▸ DATA FOR THIS TASK
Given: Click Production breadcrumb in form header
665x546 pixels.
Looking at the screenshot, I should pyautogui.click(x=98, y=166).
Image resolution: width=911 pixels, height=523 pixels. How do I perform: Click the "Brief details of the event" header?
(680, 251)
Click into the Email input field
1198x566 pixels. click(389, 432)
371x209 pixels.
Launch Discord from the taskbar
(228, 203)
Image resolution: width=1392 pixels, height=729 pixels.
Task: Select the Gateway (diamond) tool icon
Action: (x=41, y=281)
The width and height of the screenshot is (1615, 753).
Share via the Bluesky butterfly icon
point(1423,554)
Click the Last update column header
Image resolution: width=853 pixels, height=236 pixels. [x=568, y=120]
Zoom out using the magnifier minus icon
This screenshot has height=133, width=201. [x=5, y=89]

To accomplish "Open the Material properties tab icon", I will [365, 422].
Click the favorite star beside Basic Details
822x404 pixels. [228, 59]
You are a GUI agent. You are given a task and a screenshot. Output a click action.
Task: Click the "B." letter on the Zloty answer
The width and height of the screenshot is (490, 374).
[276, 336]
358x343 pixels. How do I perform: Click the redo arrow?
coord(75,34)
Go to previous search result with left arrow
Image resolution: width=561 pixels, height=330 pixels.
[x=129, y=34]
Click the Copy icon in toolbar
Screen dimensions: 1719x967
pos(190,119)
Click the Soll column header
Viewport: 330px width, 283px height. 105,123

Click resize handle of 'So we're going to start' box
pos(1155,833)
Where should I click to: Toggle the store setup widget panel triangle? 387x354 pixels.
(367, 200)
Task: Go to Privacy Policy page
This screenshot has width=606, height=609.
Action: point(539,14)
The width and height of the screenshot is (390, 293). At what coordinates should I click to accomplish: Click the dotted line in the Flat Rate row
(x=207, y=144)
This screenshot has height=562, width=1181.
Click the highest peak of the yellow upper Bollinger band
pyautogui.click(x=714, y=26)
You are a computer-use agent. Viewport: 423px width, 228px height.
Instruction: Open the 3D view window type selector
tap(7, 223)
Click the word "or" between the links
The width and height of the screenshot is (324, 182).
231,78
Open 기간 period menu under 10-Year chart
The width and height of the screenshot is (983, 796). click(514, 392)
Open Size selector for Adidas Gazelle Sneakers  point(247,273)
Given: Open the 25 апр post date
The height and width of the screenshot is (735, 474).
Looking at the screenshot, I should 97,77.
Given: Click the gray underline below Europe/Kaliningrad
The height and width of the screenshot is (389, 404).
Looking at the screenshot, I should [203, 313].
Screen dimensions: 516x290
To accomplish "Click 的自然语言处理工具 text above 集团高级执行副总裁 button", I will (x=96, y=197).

▸ TASK
Lines from the one containing "Screen dimensions: 516x290" through the final line of the entries above are to be output exactly; omit all others.

▸ REPLY
Screen dimensions: 516x290
To accomplish "Click 的自然语言处理工具 text above 集团高级执行副总裁 button", I will (x=96, y=197).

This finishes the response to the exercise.